Альфред не улыбнулся. Он наклонился к ней чуть ближе.
— Сначала ты научишься выживать. А потом — выбирать, кем быть.
Сердце Джессики бешено заколотилось. Она едва могла дышать.
— Хватит! — громко сказал Дерек, — не сейчас. Не пугай её.
— Я не пугаю. — Альфред откинулся на спинку стула. — Я спасаю. Пока ещё не поздно.

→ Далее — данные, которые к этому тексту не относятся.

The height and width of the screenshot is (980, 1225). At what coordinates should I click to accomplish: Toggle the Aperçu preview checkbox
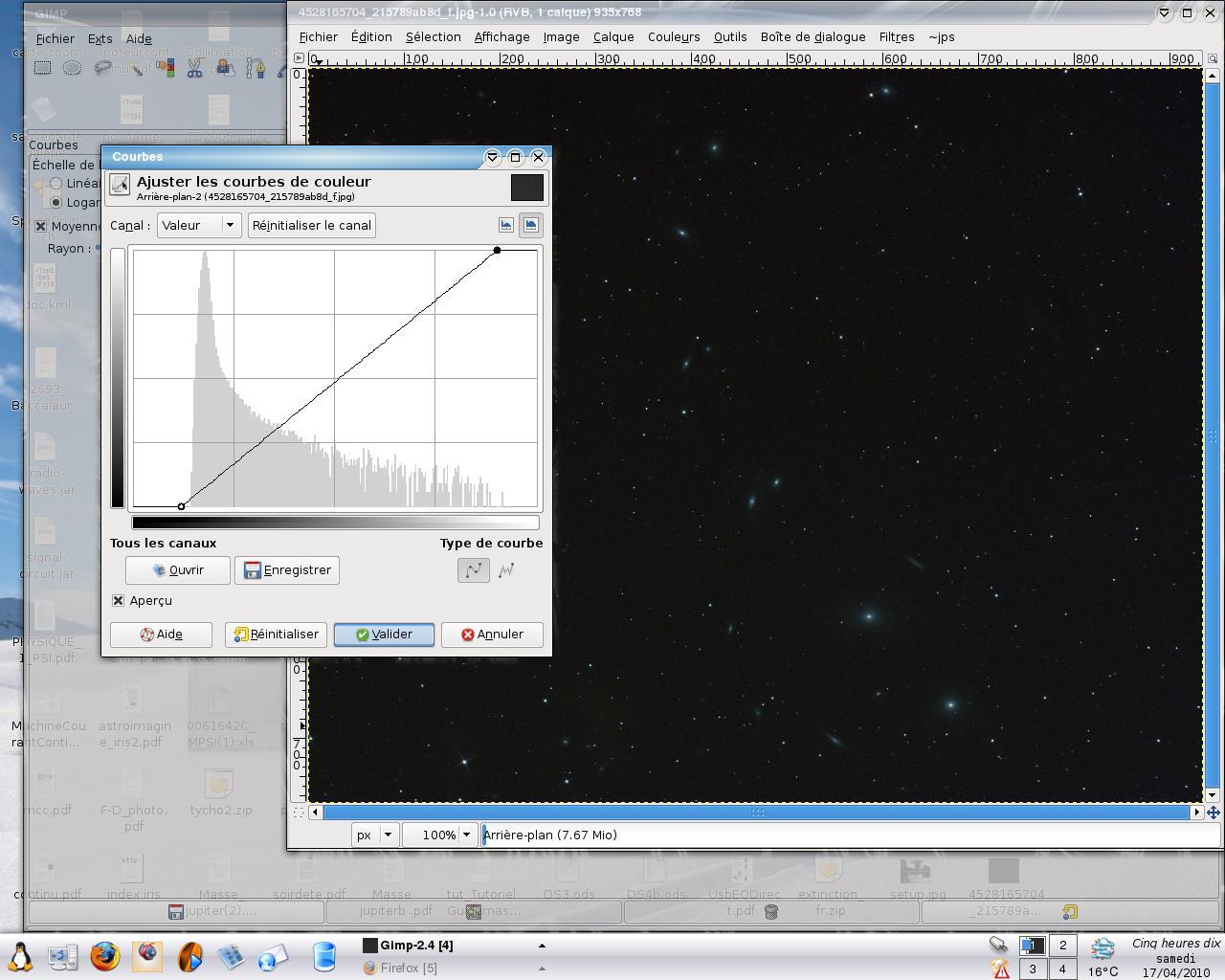119,600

Молчание. Тишина, звенящая, как гробовая.
Джессика встала.
— Извините, я… Мне нужно на воздух.
Не дожидаясь ответа, она выскочила в сад.
---
Небо будто провалилось в землю. Ни одной звезды. Деревья качались, словно шептали: "беги-беги-беги…"
Она добежала до качели под старой елью. Села. Запрокинула голову. Глотала сырой воздух, будто пыталась вдохнуть хоть каплю мира.
И снова — шаги. Кто-то приближался. Она не обернулась.
— Прости, — раздался позади неё знакомый голос. — Я был груб.
— Нет, ты был честен. И, пожалуй, я давно этого ждала.
Он сел рядом. Качели скрипнули.
— Ты сильнее, чем кажешься.
— Я вообще не знаю, кто я, — горько рассмеялась она. — Внутри меня две девочки. Одна хочет убежать, другая — превратиться в зверя и разорвать всех, кто причинил боль.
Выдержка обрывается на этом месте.